Given text:
· · · · · · ·

Miller sees another outside influence that can be even more detrimental:

“There are bad actors that discover and foster creepy or malicious applications. Already we’ve seen synthesized voice used to impersonate a bank customer. We’ve had mixed feedback about the use of speech synthesis as a translator or accent eraser. And I can picture use cases where a lifelike voicebot doesn’t have to identify itself as a robot in order to carry out tasks for customers or employees,” Miller says.

The accent eraser to which Miller was referring comes from Sanas, which offers real-time speech-to-speech accent translation technology. Sanas’s software intercepts audio and converts accents through a speech-to-speech approach, building a virtual bridge between the audio device and the computer and then sending the new signal to whichever communication app (Zoom, Google Hangouts, etc.) is in use. Almost instantly, the accent of a customer care representative, for example, could be matched to the accent of an incoming caller. An agent in Spain, for example, could have her accent artificially altered to sound German when communicating with a customer in Austria.

Admittedly, more research is needed to determine how receptive customers might be to that capability. Many industry studies have found that people value qualities like honesty, sincerity, and authenticity in their dealings with technology.

Maxim Serebryakov, CEO of Sanas, says his company’s accent-changing technology has huge potential to change the world.

“The world has shrunk, and people are doing business globally, while at the same time they have real difficulty understanding each other,” he said in a statement. “Digital communication is critical for our daily lives.”

Like many other speech technologies, the first applications for Sanas’s technology is in customer care and technical support, but Serebryakov also sees possibilities in entertainment and media, for example, where producers could make their films and programs understandable in different parts of the world by matching accents to localities.

But the real need now is in the contact center, where Larson sees a day when synthesized speech could replace human agents, who might come with accents or other barriers to intelligibility. Background noise and long wait times in call center applications are other areas of improvement where speech can help.

Going forward, for speech to stay a few steps ahead of the uncanny valley, the industry will need to keep innovating and bringing the technology to other domains. The stage is already set, according to Miller.

“Speech-enabled IVRs and voicebots are not as far along as chatbots and the personal assistants that pop up to assist customers or employees,” he says. “Text-based assistants are demonstrating value by doing such things as summarizing conversations on Zoom, Slack, or between customers and agents; drafting emails or chat responses which can be personalized by an employee; or carrying out background searches in the midst of a conversation among people.”

Such technologies, he adds, “are engaging and often have positive outcomes.”

The next step, Miller adds, is to speech-enable popular apps for text-based chatbots or personal assistants. “It won’t feel creepy if it’s truly helpful,” he says.

Yudkowsky also sees an opportunity here. “Even now, ChatGPT can transcend its text-based limitations. But its creativity is still questionable,” he says.

And the opportunities for speech don’t stop there.

In the end, few can argue with the assumption that there is going to be a larger number of smart devices in homes and businesses, and speech technology is likely to become increasingly ubiquitous as it gets integrated into more devices, platforms, and applications. Greater acceptance of the technology can only follow from there.

· · · · · · ·

Requirement 1:
Rename "Serebryakov" as "Serebriakov" throughout the part of the speech technology article between "Maxim Serebryakov, CEO" and "accents to localities.", inclusive, and write out that part with the change.
Requirement 2:
According to the speech technology article, what kind of technology does Sanas offer?
The material after this point is separate from the speech technology article.

· · · · · · ·

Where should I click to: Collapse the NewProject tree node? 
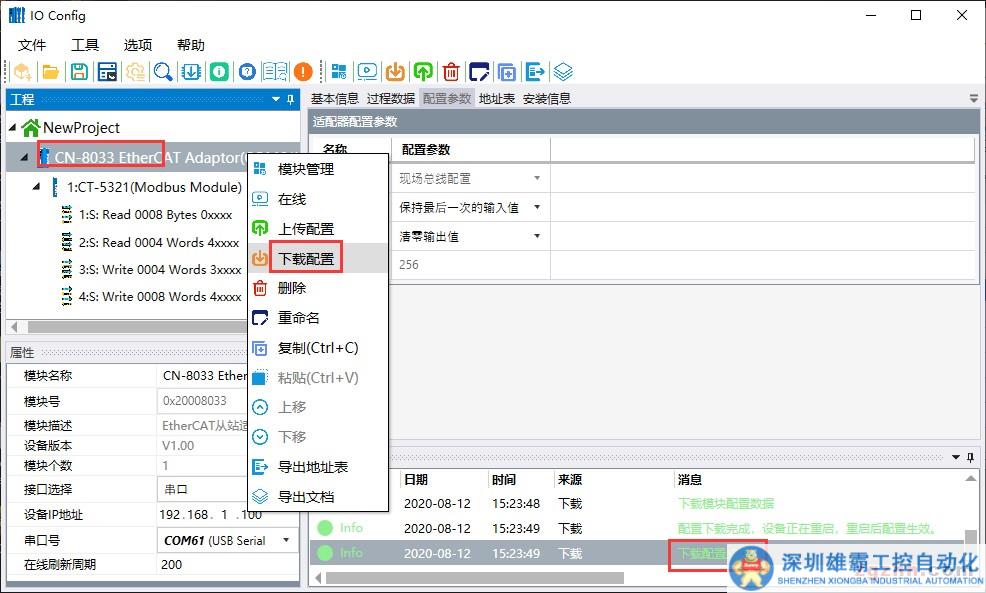click(12, 128)
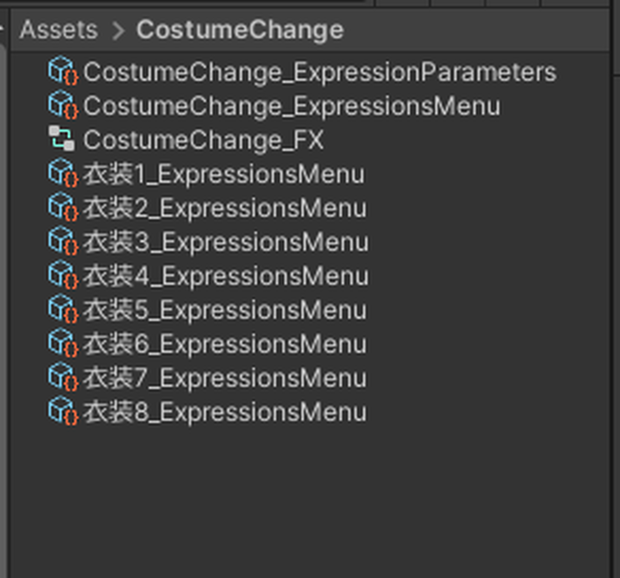Click the 衣装1_ExpressionsMenu asset icon
Screen dimensions: 620x578
(x=63, y=173)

· · · · · · ·

Answer section 1:
Maxim Serebriakov, CEO of Sanas, says his company’s accent-changing technology has huge potential to change the world.

“The world has shrunk, and people are doing business globally, while at the same time they have real difficulty understanding each other,” he said in a statement. “Digital communication is critical for our daily lives.”

Like many other speech technologies, the first applications for Sanas’s technology is in customer care and technical support, but Serebriakov also sees possibilities in entertainment and media, for example, where producers could make their films and programs understandable in different parts of the world by matching accents to localities.

Answer section 2:
Real-time speech-to-speech accent translation technology.